━━ Text block ━━

Dansby gone, but linebacker wants to avoid comparisons


New linebacker Paris Lenon runs in the sand pits during a recent workout with Cardinals' teammates in Tempe.
There have been a series of Paris Lenons.

The Cardinals' new inside linebacker is Paris Michael Lenon, whose father is Paris Milton Lenon. The linebacker's son is Paris Mason Lenon, while his grandfather was simply Paris Lenon.

Now that he's in Arizona, though, Lenon just wants to make a name for himself.

He's Paris Lenon. He isn't Karlos Dansby – the free agent whom Lenon is replacing and the linebacker who bolted the Cards for riches with the Miami Dolphins. Dansby had the name recognition. Lenon, despite his name's uniqueness, does not.

"I don't look at it like that," Lenon said after a recent workout at the team's Tempe facility. "(Dansby) was a very good player. He did a lot for this organization in the years he was here. But I am coming in as myself.

"That's for everybody else to talk about. My thing is that each person is different. I am who I am."

Playing weak inside linebacker for the Cards, Dansby finished 2009 with 113 total tackles, one sack and one interception. He also closed out the season with a flourish, starring in the Cards' Wild Card playoff win with a pick, a forced fumble and, in overtime, a fumble return for a touchdown.

Those were the flashy things that were easy to notice. Flashy probably won't be Lenon's calling card, defensive coordinator Bill Davis said.

"Paris is a mentally tough, quiet, just-get-your-job-done, lunch-pail kind of guy," Davis said. "He comes in every day and doesn't say much. He doesn't give you the 'wow' factor, you don't see the dynamic stuff. He is smart, he has a high football IQ and he has a lot of toughness."

The vibe of serious radiates from Lenon as he talks, even early in the offseason. He describes himself not with great detail, instead emphasizing "I just say I'm a football player."

That's good enough for the Cardinals. Davis said each player the Cards have acquired in the offseason has been thoroughly investigated, and Lenon was no different. The 6-foot-2, 235-pounder fit best when he played his first four seasons in Green Bay (his past four seasons were with the Lions for three before going to the Rams in 2009).

There is "no nonsense or silliness to him," Davis said, emphasizing Lenon fills a void – the obvious one left when Dansby did.

"The plan is to find an inside linebacker high in the draft and watch him grow and wait until he eventually beats out Paris," Davis said.

━━━
━━ Information provided ━━

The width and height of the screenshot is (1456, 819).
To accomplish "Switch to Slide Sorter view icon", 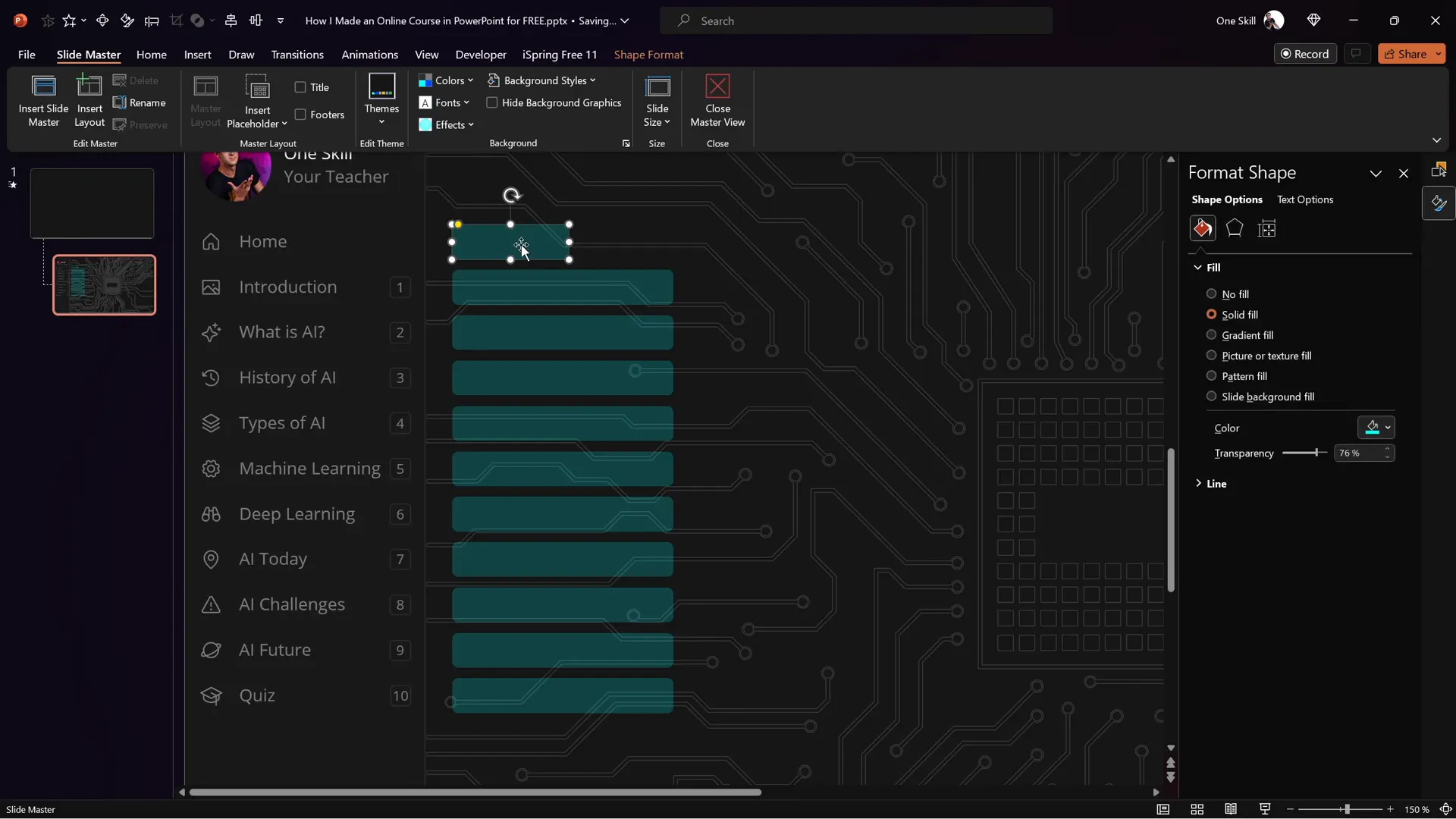I will (1197, 809).
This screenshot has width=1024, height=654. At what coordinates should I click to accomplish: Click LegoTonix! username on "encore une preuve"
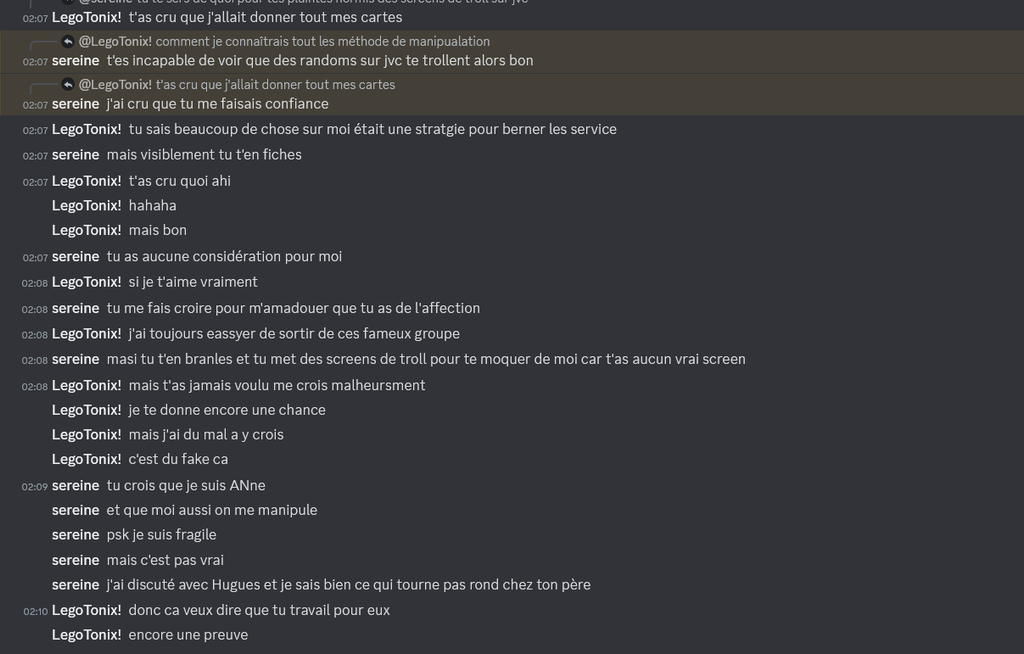(86, 635)
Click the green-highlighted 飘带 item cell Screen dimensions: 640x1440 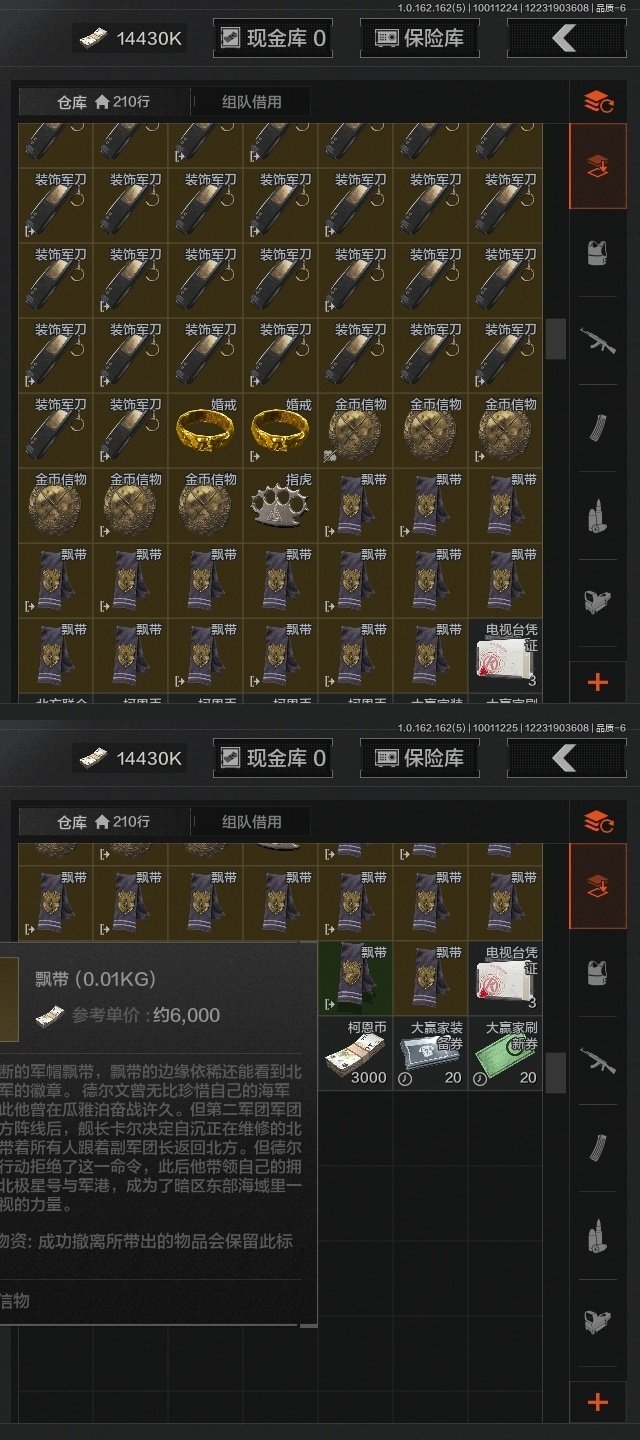(355, 978)
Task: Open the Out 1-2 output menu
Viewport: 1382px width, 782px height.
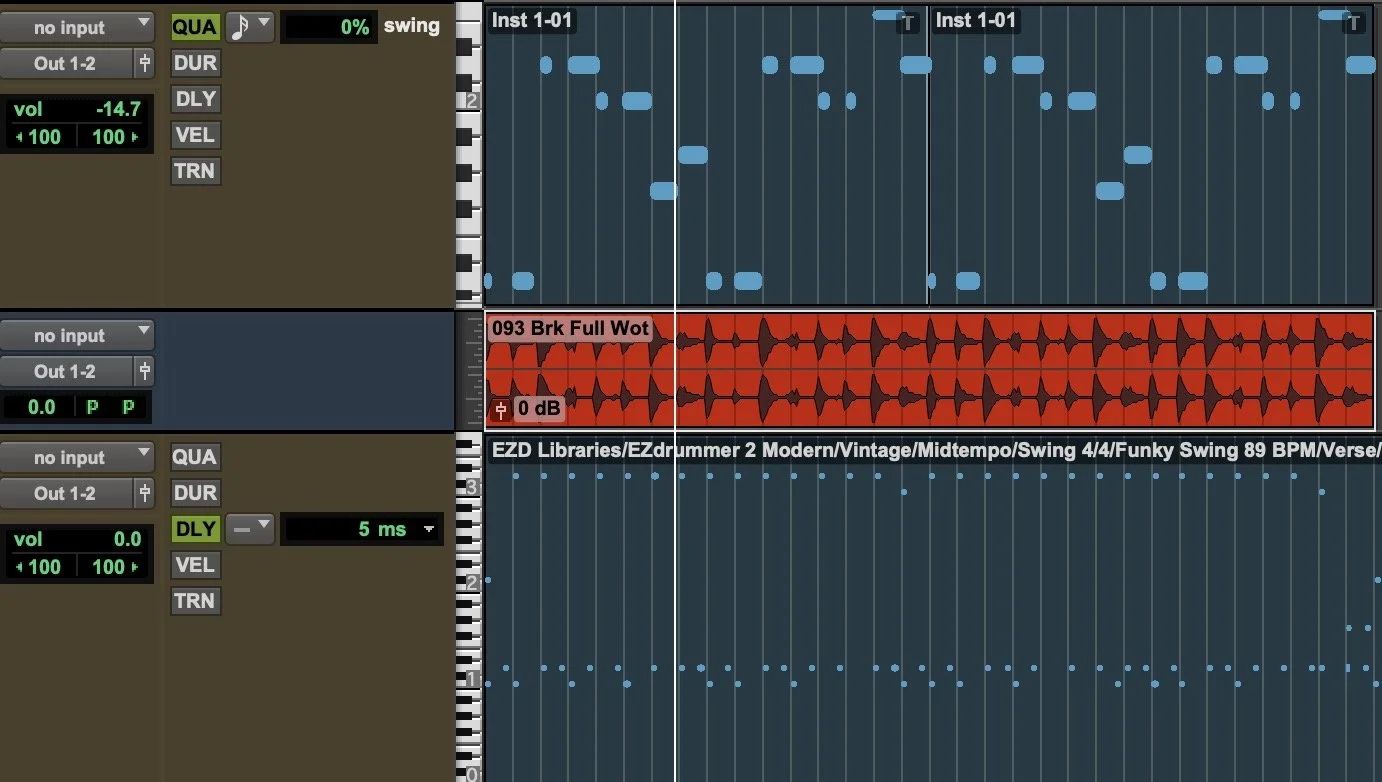Action: tap(65, 62)
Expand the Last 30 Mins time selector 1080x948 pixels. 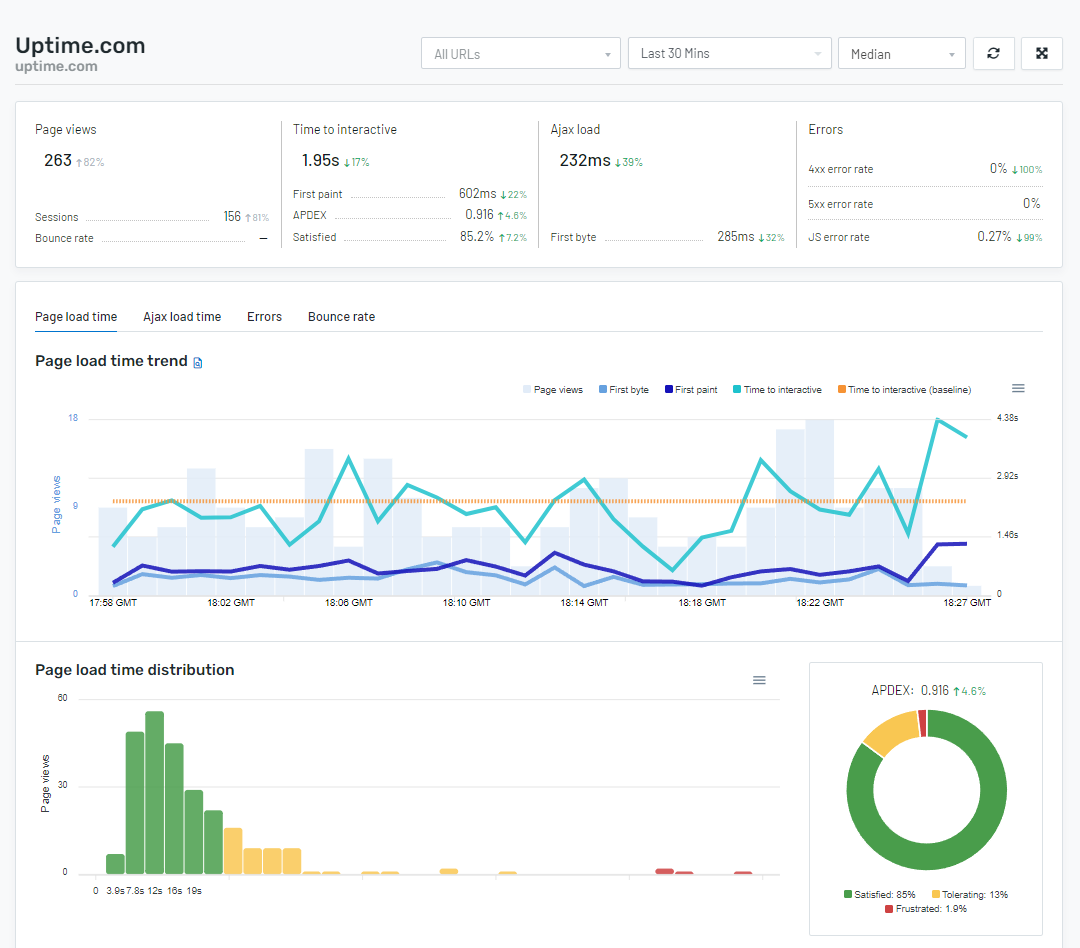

━━━

▸ **Set of tasks**:
1. Transcribe the stretch from "Now that he's" through "in as myself." in the Paris Lenon article.
2. According to the Paris Lenon article, how many total tackles did Dansby finish 2009 with?

▸ **Outputs in order**:
1.
Now that he's in Arizona, though, Lenon just wants to make a name for himself.

He's Paris Lenon. He isn't Karlos Dansby – the free agent whom Lenon is replacing and the linebacker who bolted the Cards for riches with the Miami Dolphins. Dansby had the name recognition. Lenon, despite his name's uniqueness, does not.

"I don't look at it like that," Lenon said after a recent workout at the team's Tempe facility. "(Dansby) was a very good player. He did a lot for this organization in the years he was here. But I am coming in as myself.

2. 113 total tackles.